The characterization of cookies could be done per userid, or per cluster of users to decide which cookie field to push around to local dbs.
It is more simplistic to characterize per userid because it barely involves any statistical analysis skills on the part of the programmer. The disadvantage is that the web server would have to perform decisions for each of 200 million users. The database cookie table would be
Cookie[id, param, value, expectedMutationInterval].
You web server would decide per user which cookie push regularly by the threshold time.
SELECT param, value
WHERE expectedMutationInterval < $thresholdTime
AND id = UserId
You have to perform a regular recharacterization of cookies to update expectedMutationInterval per user per cookie. A simple SQL query would be able to perform the update of expectedMutationInterval. A more complex analysis could be performed to produce the value expectedMutationInterval.
If each cookie field change is logged by time, userid and ipaddr then your Cookie log table would be
CookieLog[id, time, ipaddr, param, value].
which would help your automated recharacterization routine decide what fields to push depending on the dayofweek/month/season and location/region/ipaddr.
Then after removing user info cookies from the browser, if you still find your sessison cookies overflowing, you now decide which session cookies to push to the browser and which stays on the local server. You use the same master-local db analysis technique but now used to decide between local db and pushing to browser. You leave your least frequently accessed session cookies on the local server, either as session attributes or on in-memory db. So when a client finds a cookie is missing, it makes are request to the server for the cookie while sacrificing some least recently/frequently used cookie space on the browser to accommodate placing of that fresh cookie.
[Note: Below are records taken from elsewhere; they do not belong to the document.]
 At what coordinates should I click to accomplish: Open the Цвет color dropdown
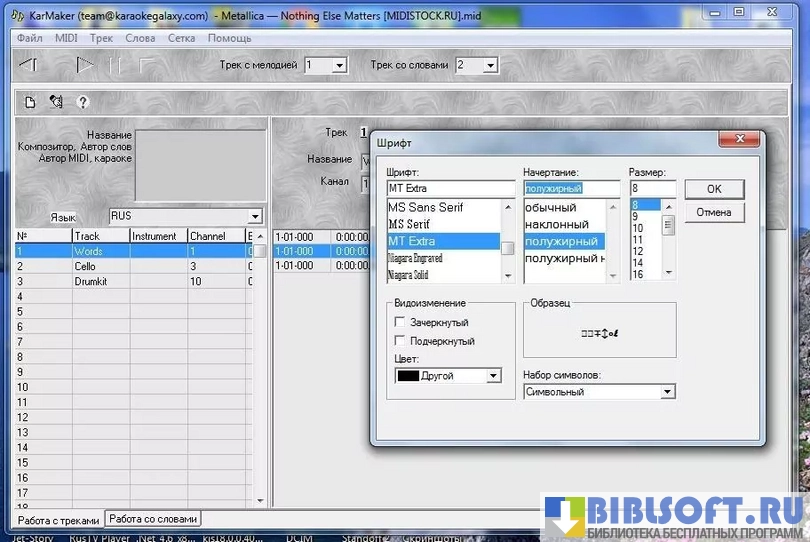click(493, 376)
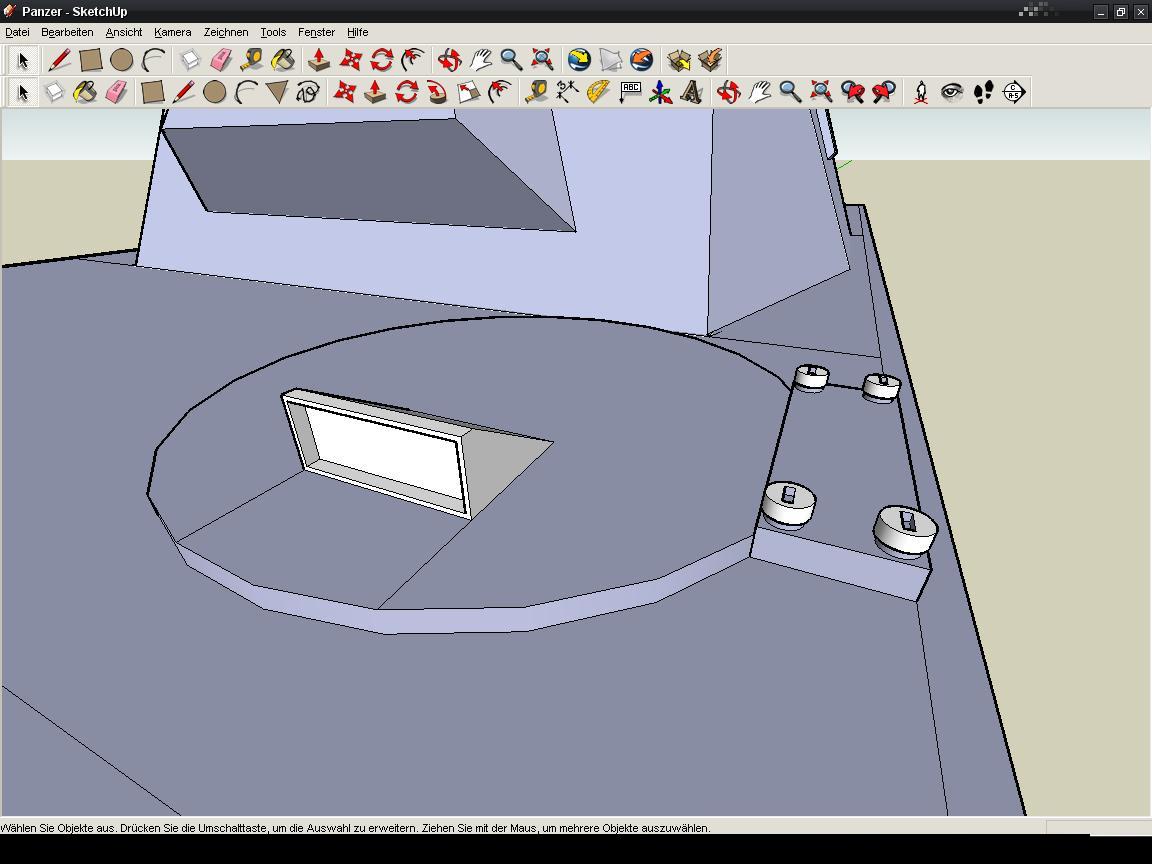Open the Fenster menu

[316, 32]
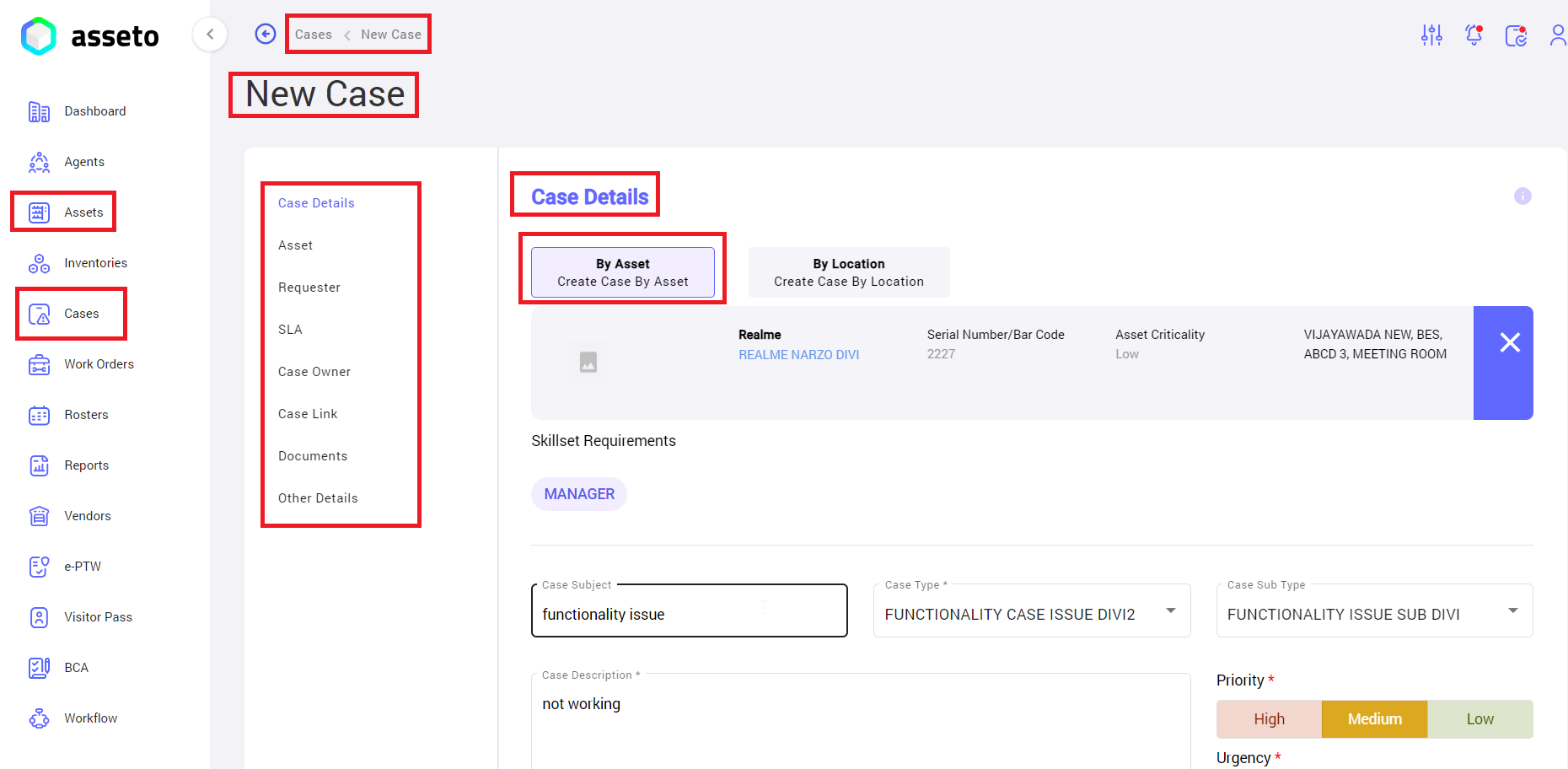
Task: Choose Low priority option
Action: [x=1479, y=719]
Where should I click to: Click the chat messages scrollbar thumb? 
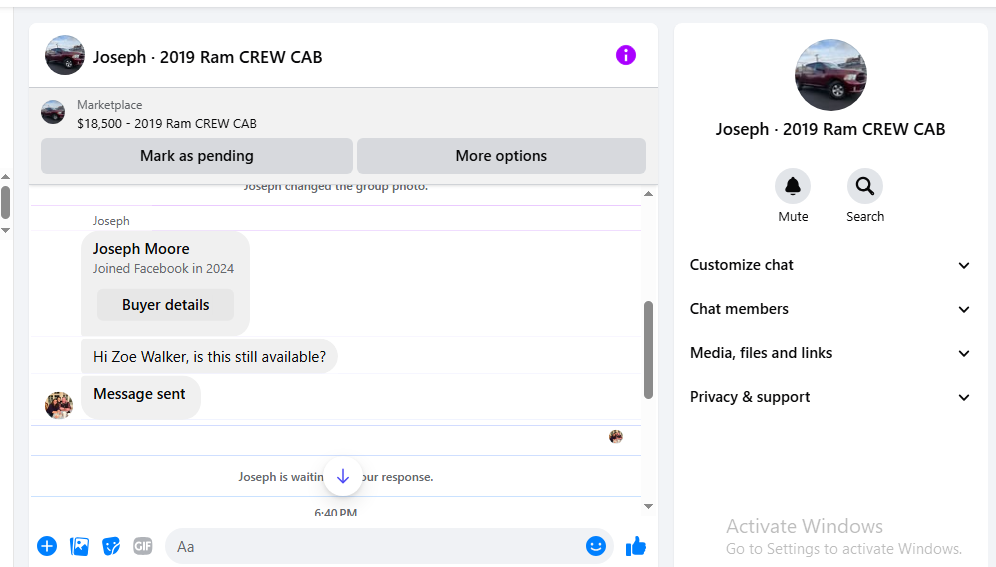click(x=648, y=350)
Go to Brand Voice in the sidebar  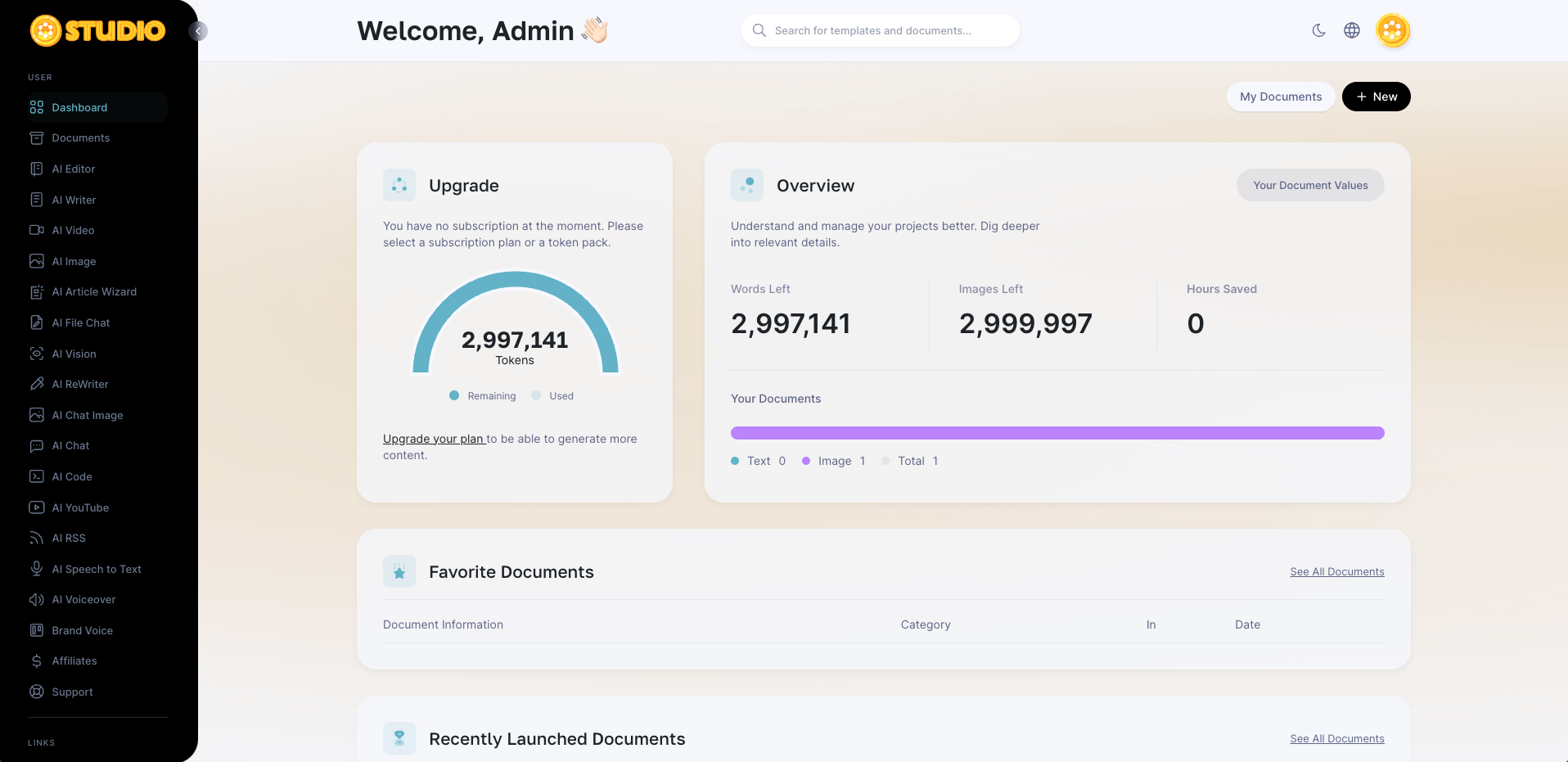(82, 630)
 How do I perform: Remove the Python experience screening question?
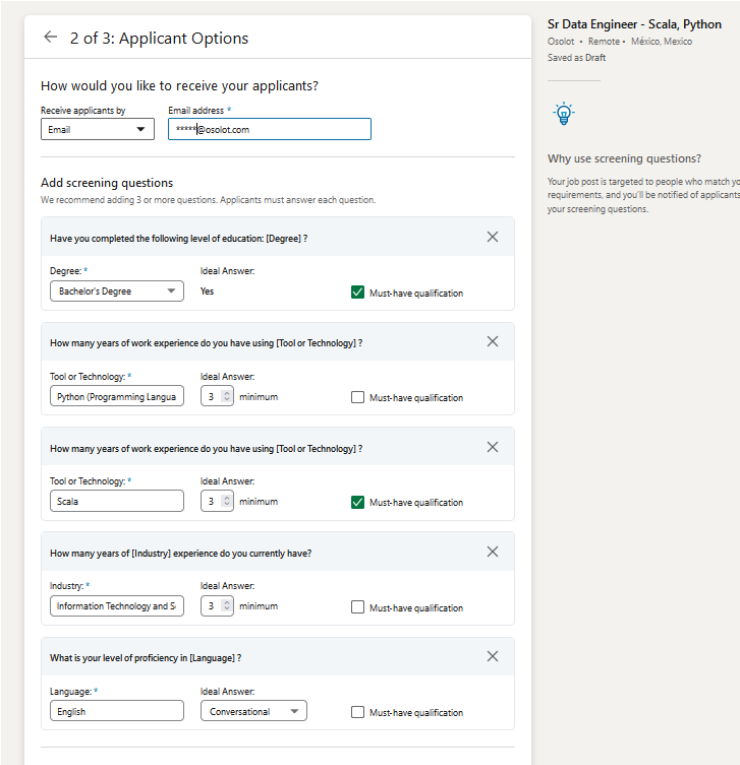pyautogui.click(x=492, y=342)
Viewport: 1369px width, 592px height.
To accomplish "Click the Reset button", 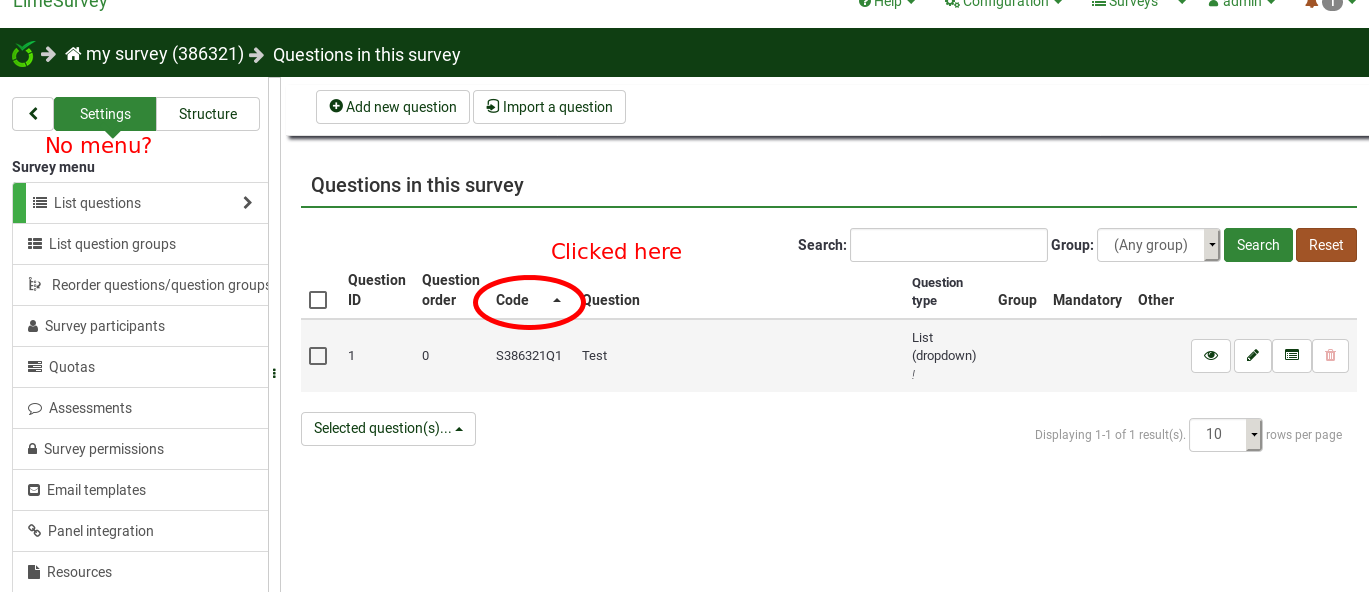I will [x=1325, y=245].

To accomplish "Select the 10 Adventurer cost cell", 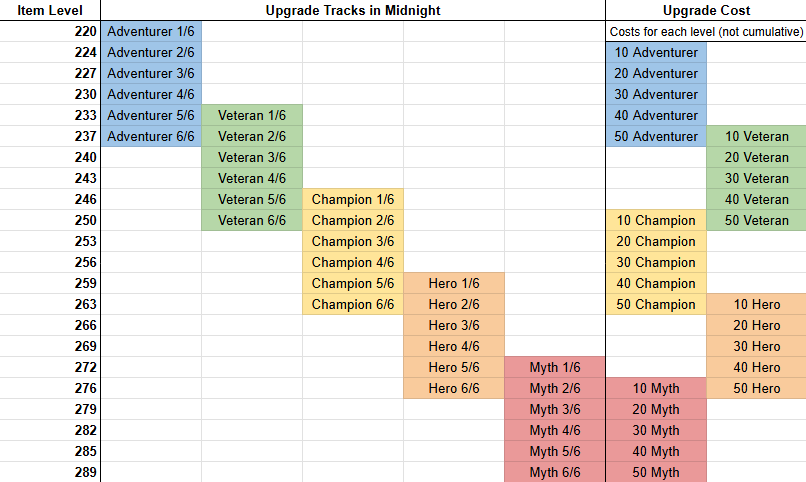I will (656, 52).

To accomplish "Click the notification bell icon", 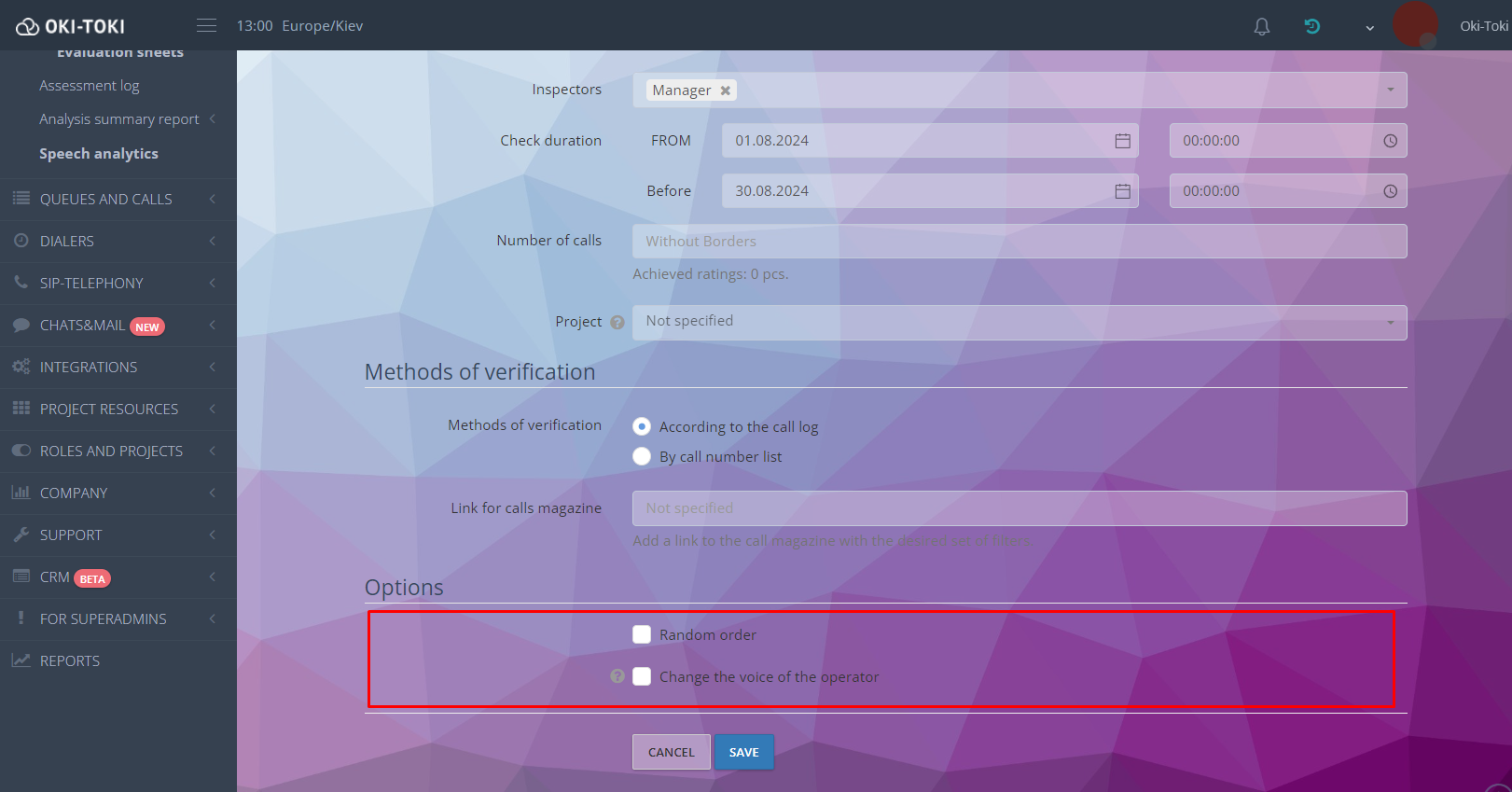I will (1261, 27).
Since these are session cookies, they need be propagated to other locations because if a same userid is logged on 3000 miles away, it should have its own set of session cookies.
Characterization of browser cookies are an irony because, for AJAX apps, the client accesses the cookies without letting the server know. Letting the server know might defeat the purpose of placing the cookies in the browser in the first place. So you would have to choose idle times to send cookie accesses to the server to log - for characterization purposes.
Such level of granularity is good for cookies that are short in lengths (parameter value + parameter name), be it session based or user based cookies.
Therefore, if your parameter names and values of cookie fields are long, you might seek to quantize them.
However, quantization is a little more complex. Browser cookies have a lot of commonality. Just like any quantization/compression method, you look for the clusters of commonalities and assign each commonality block a signature. Then the cookies are stored in terms of the quantized signature.
How do you facilitate quantization of browser-based cookies? Using GWT as an example, use the Dictionary or Map class.
e.g., the cookie "%1"="^$Kdm3i" might translate to LastConnectedFriend=MohammadAli#jinnah.
You should not need to perform characterization, for example, why store your cookie as "LastConnectedFriend" when you could map it to "%1"? When a user logs in, why not map the most frequently accessed friends, etc, and place that map on the GWT/AJAX launching page? In that way you could shorten your session cookie lengths.
So, is your company looking for a statistical programmer? Disclaimer is, this is written off-the-cuff and might need some factual realignment.